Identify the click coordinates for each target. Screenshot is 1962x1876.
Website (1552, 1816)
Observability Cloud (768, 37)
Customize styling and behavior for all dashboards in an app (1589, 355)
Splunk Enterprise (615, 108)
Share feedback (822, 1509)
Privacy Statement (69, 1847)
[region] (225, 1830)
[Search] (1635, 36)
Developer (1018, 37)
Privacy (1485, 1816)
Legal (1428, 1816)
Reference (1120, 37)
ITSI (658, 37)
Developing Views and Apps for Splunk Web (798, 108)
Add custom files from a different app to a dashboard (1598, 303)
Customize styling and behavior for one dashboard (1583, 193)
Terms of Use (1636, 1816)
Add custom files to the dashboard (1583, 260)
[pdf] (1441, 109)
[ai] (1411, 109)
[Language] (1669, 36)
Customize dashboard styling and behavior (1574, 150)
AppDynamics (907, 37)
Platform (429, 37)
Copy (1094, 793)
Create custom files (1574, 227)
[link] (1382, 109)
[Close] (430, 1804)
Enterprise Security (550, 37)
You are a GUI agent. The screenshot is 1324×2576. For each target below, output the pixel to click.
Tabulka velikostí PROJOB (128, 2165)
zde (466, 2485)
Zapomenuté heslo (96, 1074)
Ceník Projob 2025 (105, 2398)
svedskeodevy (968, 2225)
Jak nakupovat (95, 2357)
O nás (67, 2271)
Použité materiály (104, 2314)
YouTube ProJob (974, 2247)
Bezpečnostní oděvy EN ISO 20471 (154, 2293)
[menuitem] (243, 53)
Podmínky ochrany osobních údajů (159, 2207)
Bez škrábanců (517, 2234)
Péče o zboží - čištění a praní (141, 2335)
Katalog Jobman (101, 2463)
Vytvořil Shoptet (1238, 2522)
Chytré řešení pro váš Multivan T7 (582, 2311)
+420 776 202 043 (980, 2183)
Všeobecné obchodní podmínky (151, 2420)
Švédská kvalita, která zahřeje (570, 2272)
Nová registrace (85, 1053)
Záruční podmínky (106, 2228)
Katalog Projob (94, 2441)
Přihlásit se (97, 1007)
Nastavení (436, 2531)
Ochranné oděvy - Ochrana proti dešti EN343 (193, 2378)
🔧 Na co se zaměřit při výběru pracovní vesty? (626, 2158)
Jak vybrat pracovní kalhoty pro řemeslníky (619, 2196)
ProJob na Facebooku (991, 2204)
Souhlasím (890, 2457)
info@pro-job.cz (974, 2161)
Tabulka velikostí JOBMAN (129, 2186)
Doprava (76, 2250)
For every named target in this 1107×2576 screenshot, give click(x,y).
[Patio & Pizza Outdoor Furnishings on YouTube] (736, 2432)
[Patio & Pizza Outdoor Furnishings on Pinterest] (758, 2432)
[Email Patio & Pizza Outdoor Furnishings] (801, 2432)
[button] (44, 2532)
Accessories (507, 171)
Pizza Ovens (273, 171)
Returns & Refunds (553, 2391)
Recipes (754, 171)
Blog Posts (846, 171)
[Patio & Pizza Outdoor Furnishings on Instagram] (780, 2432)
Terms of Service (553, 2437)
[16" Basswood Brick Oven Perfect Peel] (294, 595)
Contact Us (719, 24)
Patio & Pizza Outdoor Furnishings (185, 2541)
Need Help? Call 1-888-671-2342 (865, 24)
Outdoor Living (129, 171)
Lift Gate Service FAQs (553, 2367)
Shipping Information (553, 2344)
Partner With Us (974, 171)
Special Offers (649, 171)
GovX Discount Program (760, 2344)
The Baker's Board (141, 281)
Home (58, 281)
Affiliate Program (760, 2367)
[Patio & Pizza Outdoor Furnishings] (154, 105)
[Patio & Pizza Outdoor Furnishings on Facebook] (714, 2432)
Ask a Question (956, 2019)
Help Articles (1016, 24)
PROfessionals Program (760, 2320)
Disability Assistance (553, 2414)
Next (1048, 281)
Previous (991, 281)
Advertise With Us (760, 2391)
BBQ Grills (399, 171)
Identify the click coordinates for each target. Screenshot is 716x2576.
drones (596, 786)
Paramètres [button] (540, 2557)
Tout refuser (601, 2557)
-- -- --
* **PROBLEM REQUIREMENTS**
The answer should consist of every line from the listing above that includes the word "pracovní".

* **RESULT**
🔧 Na co se zaměřit při výběru pracovní vesty? (626, 2158)
Jak vybrat pracovní kalhoty pro řemeslníky (619, 2196)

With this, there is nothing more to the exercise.